WHAT YOU HAVE TO DO: Write out every line of the entries below word for word, omitting the pictures.

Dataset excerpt
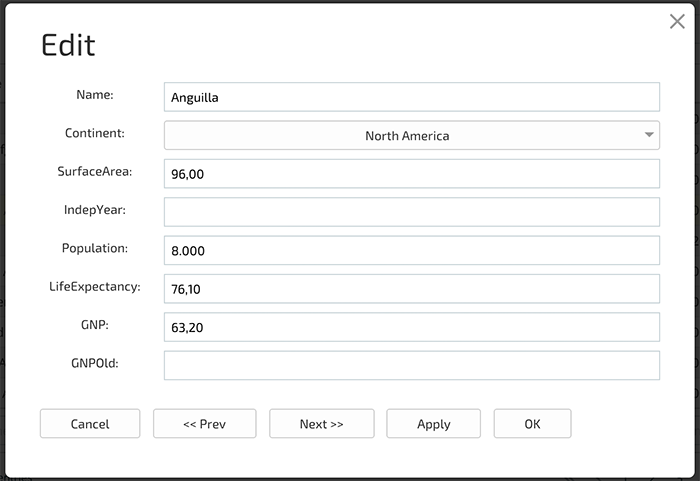
Task: Select the North America continent combo box
Action: 412,135
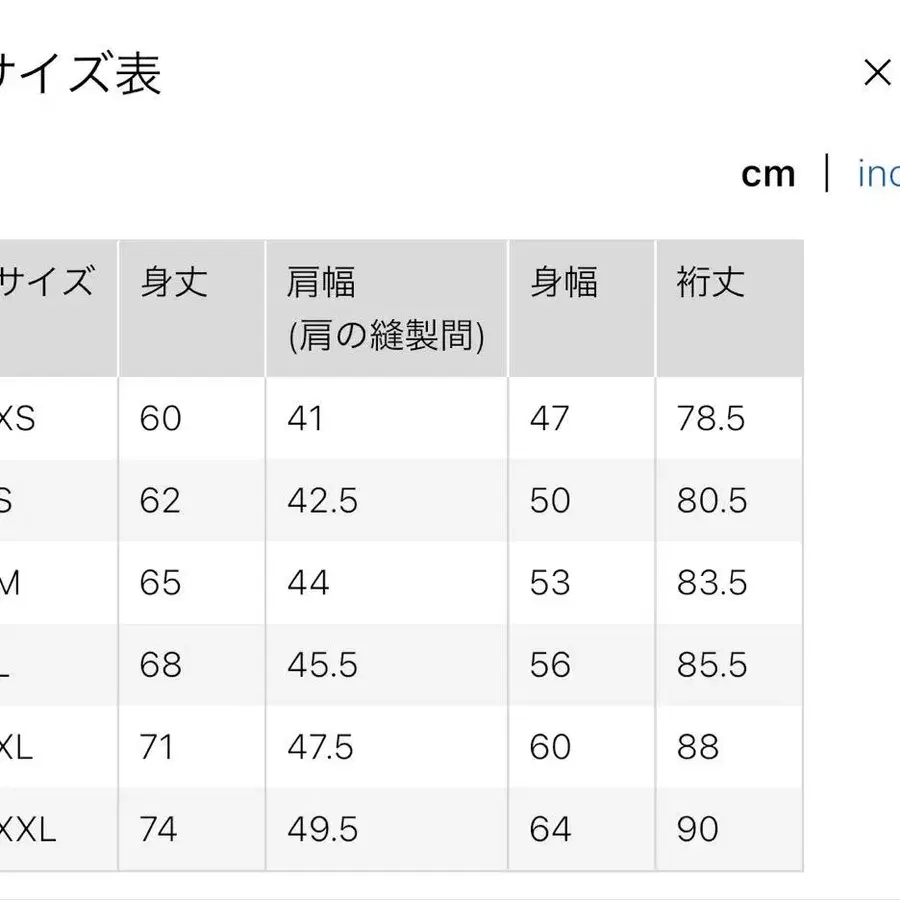Close the サイズ表 size chart dialog
The width and height of the screenshot is (900, 900).
[x=877, y=72]
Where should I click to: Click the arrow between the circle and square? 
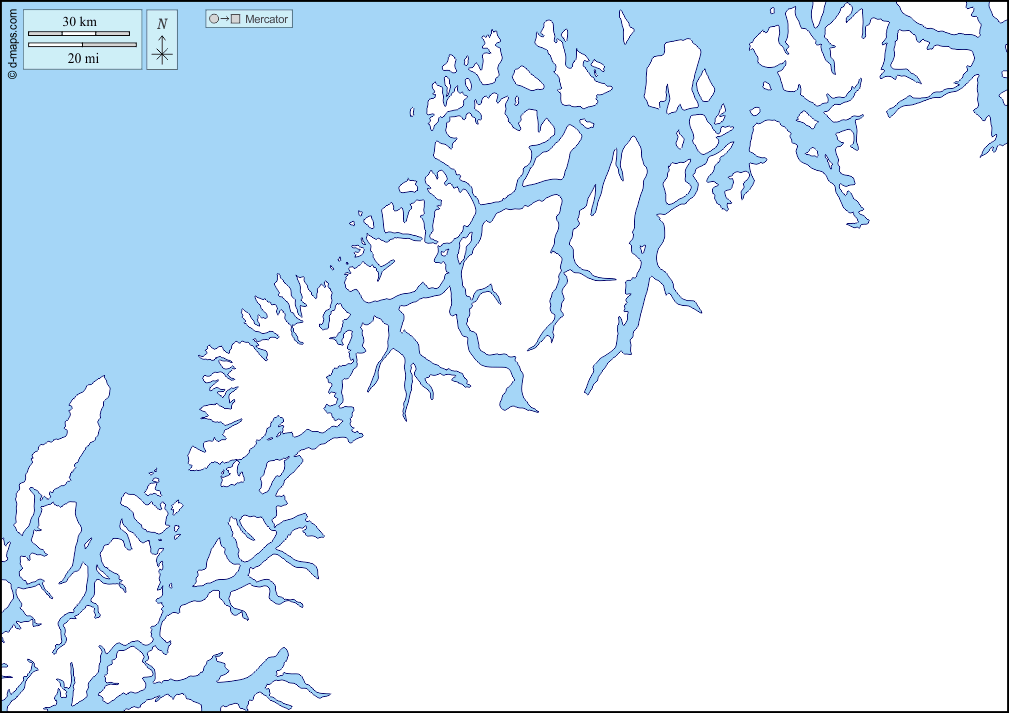224,19
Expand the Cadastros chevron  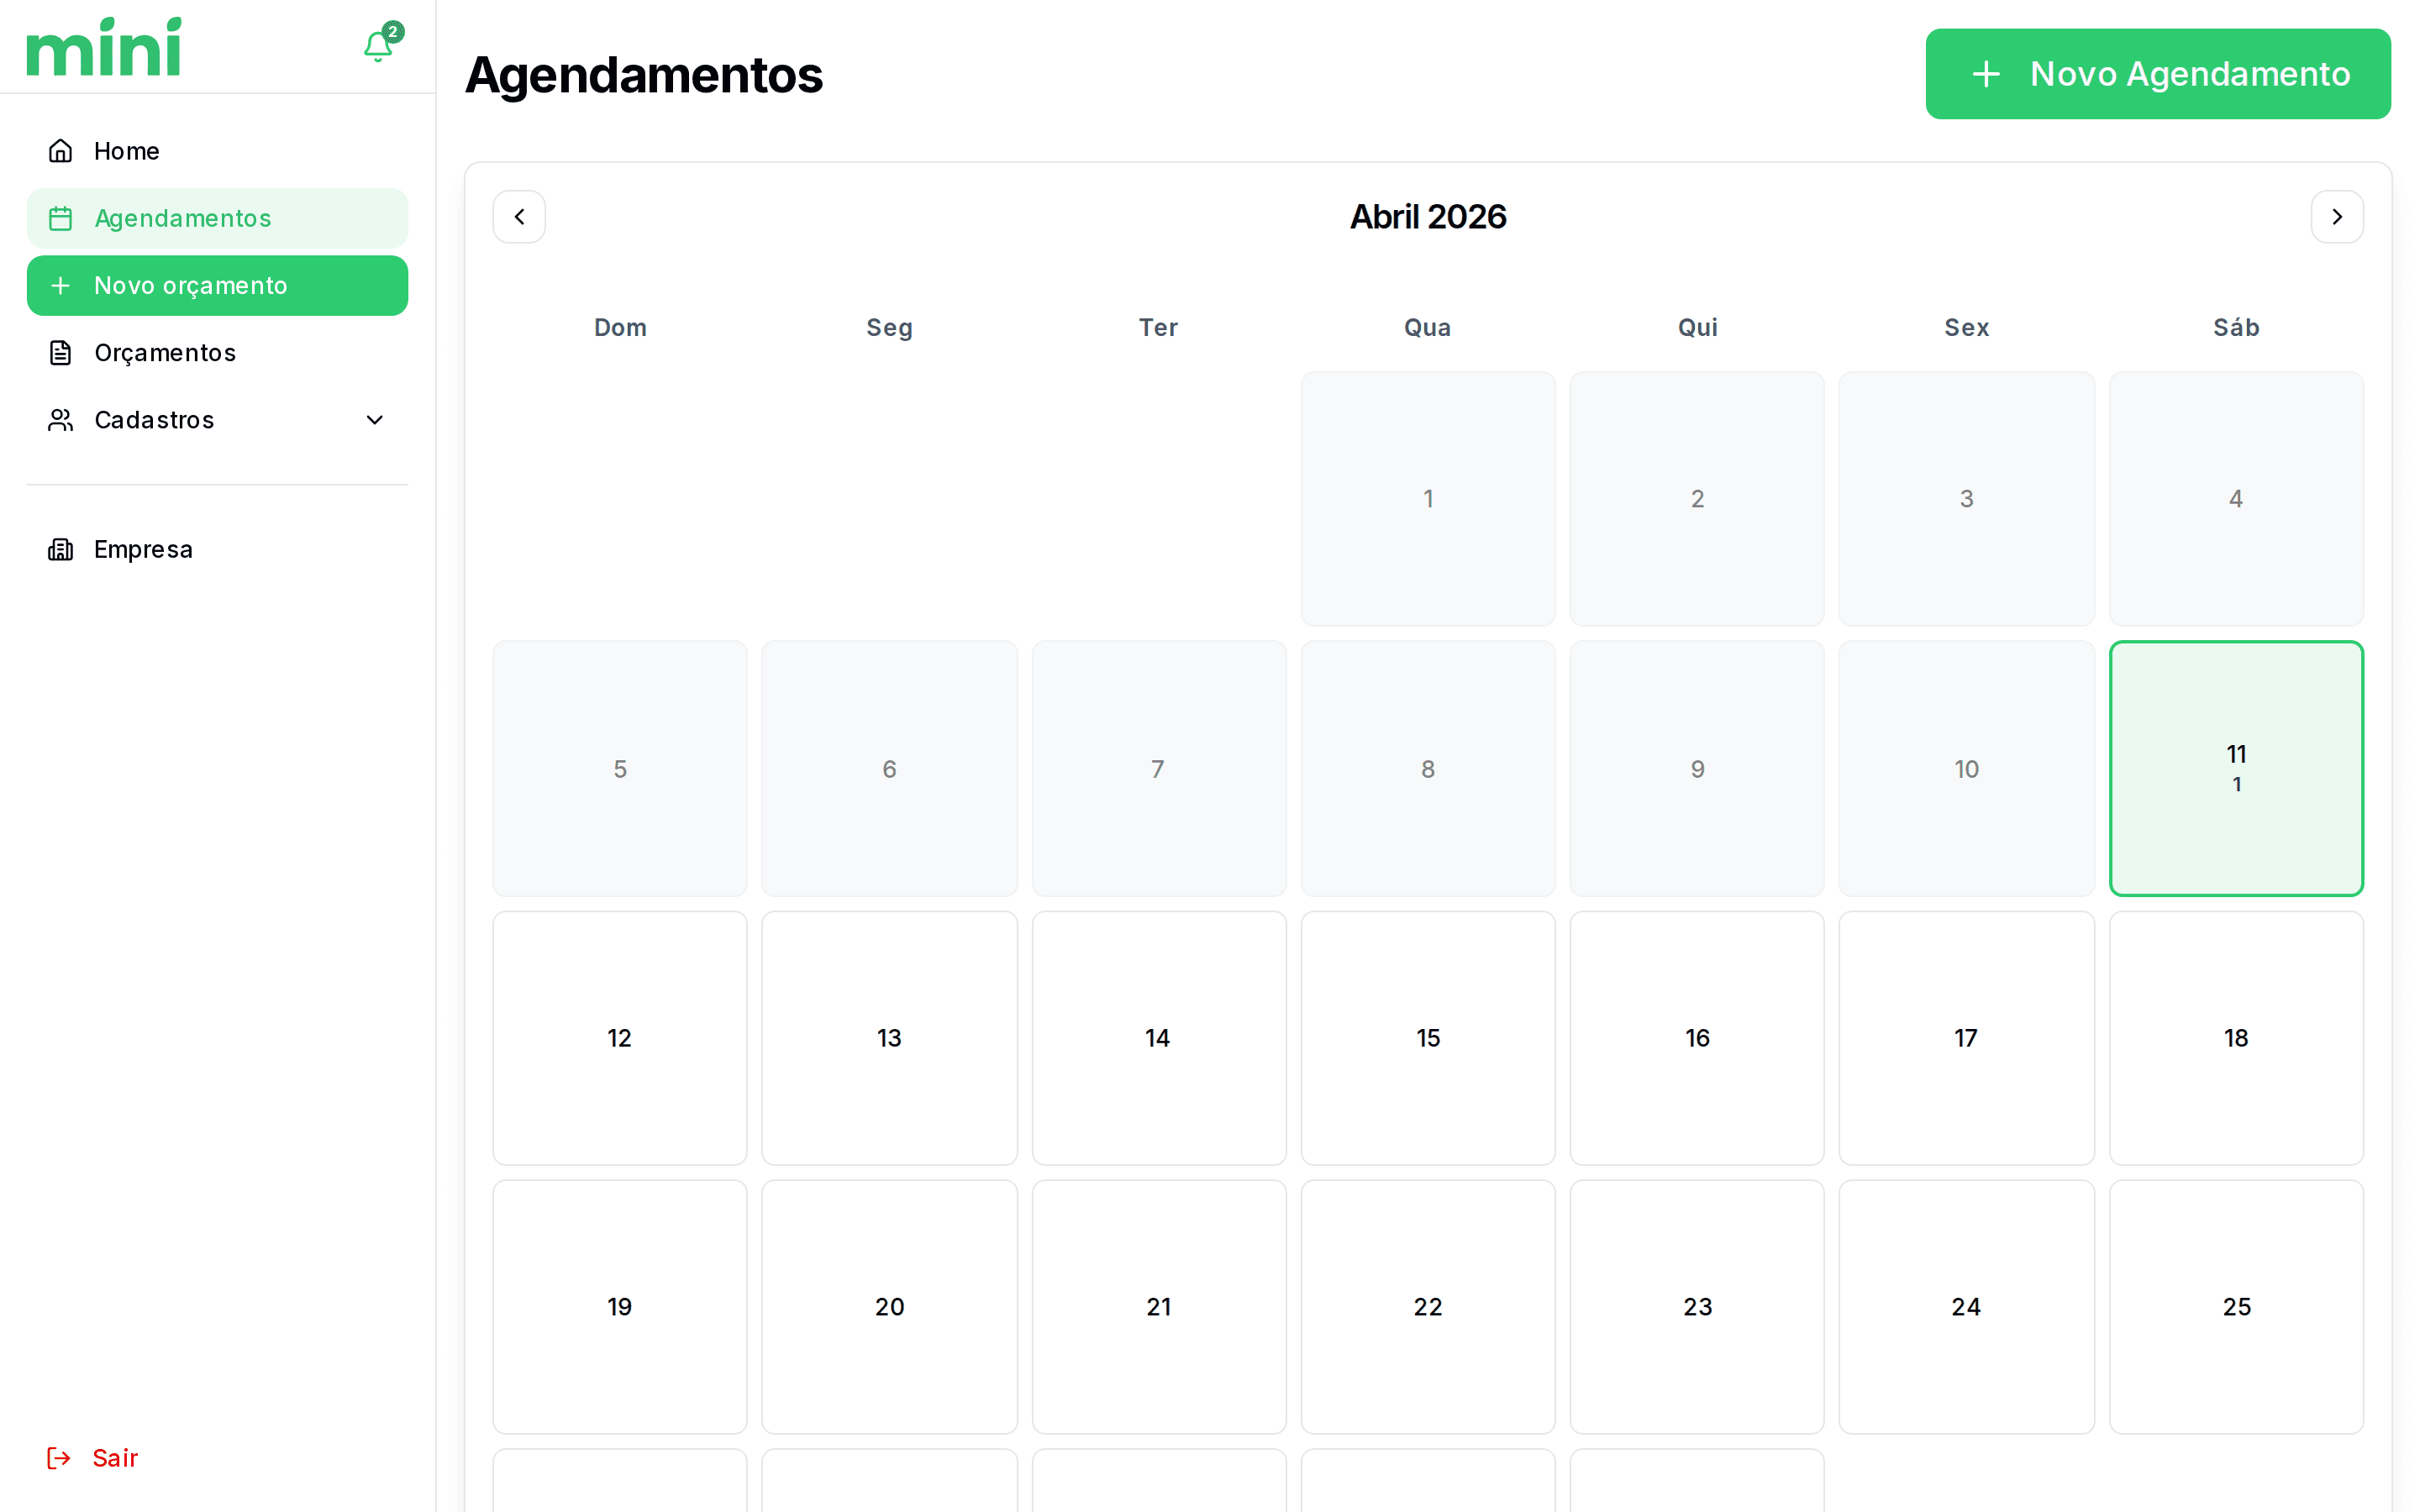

EXERCISE RESPONSE:
Task: Select the North America continent combo box
Action: 412,135
Close the サイズ表 size chart dialog
The width and height of the screenshot is (900, 900).
[x=877, y=72]
Where should I click to: Click the arrow between the circle and square? 
224,19
Expand the Cadastros chevron  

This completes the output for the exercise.